§ PASSAGE:

Combined oral prolonged-release oxycodone and naloxone in opioid-induced bowel dysfunction: review of efficacy and safety data in the treatment of patients experiencing chronic pain.
Expert Opin Pharmacother. 2009 Dec 23;
Authors: Clemens KE, Mikus G
Importance of the field: Despite proven analgesic efficacy, opioid use is associated with frequently dose-limiting bowel dysfunction that seriously impacts patients' quality of life (QoL). Agents used at present to manage opioid-induced constipation do not address the underlying opioid receptor-mediated cause of bowel dysfunction and are often ineffective. There is, therefore, a significant need for more effective treatment options. The combination of the strong opioid oxycodone and the opioid antagonist naloxone has the potential to prevent opioid-induced bowel dysfunction (OIBD) while maintaining analgesic efficacy. Objective: To review the safety and efficacy of oral prolonged-release (PR) oxycodone/naloxone in the treatment of patients experiencing chronic pain. Areas covered in this review: A MEDLINE search was done (January 2002 - July 2009) for available literature for prolonged release oxycodone and naloxone in different patient groups. Results were limited to English-language and clinical trials. Data were also obtained from congress materials. What knowledge the reader will gain: Unmet needs of opioid pain treatment in terms of OIBD, reduced QoL and low treatment compliance, leading to reduced efficacy. A data overview demonstrates the efficacy and tolerability of PR oxycodone/naloxone in the management of severe chronic pain without the burden of severe gastrointestinal adverse events. The combined formulation of a highly effective opioid and an antagonist that acts locally to reduce gastrointestinal side effects is expected to simplify pain management. Take home message: The combination of PR oxycodone/naloxone offers the potential of maintaining normal bowel function in patients requiring opioid therapy - it is a strong analgesic that is well tolerated.

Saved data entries
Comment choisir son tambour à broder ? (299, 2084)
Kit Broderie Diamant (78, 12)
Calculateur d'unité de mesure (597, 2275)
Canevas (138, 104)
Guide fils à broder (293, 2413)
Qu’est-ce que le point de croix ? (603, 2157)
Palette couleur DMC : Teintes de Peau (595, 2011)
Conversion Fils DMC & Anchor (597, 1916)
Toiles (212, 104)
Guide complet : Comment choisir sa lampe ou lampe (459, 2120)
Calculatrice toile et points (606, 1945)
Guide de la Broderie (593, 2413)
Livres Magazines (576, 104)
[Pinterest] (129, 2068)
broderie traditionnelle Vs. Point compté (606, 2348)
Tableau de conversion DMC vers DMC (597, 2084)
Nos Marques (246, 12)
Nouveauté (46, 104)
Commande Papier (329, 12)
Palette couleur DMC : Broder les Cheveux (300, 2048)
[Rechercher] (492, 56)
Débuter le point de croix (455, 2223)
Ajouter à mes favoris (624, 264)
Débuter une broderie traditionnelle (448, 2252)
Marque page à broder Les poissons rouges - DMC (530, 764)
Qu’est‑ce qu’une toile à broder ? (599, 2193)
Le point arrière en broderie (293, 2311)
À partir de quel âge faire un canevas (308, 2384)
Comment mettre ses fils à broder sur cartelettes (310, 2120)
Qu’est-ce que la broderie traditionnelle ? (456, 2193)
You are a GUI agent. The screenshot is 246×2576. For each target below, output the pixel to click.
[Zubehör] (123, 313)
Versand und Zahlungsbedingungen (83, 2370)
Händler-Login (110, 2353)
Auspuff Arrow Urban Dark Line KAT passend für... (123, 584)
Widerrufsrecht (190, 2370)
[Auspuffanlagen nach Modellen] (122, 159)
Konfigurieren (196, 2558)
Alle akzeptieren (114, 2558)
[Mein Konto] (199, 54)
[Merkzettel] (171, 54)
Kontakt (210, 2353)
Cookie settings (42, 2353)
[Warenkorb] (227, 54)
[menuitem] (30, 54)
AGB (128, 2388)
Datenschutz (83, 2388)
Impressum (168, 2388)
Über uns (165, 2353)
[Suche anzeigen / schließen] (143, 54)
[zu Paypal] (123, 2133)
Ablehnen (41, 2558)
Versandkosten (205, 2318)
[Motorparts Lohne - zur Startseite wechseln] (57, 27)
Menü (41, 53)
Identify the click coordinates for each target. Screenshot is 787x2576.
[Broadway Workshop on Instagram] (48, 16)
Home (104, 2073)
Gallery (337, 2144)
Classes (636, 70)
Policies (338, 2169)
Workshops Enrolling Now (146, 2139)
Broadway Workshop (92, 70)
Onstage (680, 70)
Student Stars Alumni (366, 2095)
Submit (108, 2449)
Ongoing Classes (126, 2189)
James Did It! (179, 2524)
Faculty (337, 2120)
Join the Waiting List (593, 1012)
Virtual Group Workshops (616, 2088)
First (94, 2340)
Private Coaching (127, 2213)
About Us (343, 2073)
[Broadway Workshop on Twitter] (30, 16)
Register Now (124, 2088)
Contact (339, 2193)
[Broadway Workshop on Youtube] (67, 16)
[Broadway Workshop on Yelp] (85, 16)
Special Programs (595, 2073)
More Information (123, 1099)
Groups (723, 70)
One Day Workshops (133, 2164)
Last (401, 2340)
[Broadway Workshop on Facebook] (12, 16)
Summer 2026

§ TASKS TO PERFORM:
a – Answer these questions using the oxycodone/naloxone abstract.
(i) Which journal published the review?
(ii) What period did the MEDLINE search cover?
(iii) Apart from MEDLINE, what source provided data?
b – Reproduce the oxycodone/naloxone abstract starting at the words "Combined oral prolonged-release" and ending after "data in the treatment of patients experiencing chronic pain.", replacing "bowel dysfunction" with "constipation".

§ SOLUTIONS IN ORDER:
a –
(i) Expert Opin Pharmacother
(ii) January 2002 - July 2009
(iii) Congress materials

b –
Combined oral prolonged-release oxycodone and naloxone in opioid-induced constipation: review of efficacy and safety data in the treatment of patients experiencing chronic pain.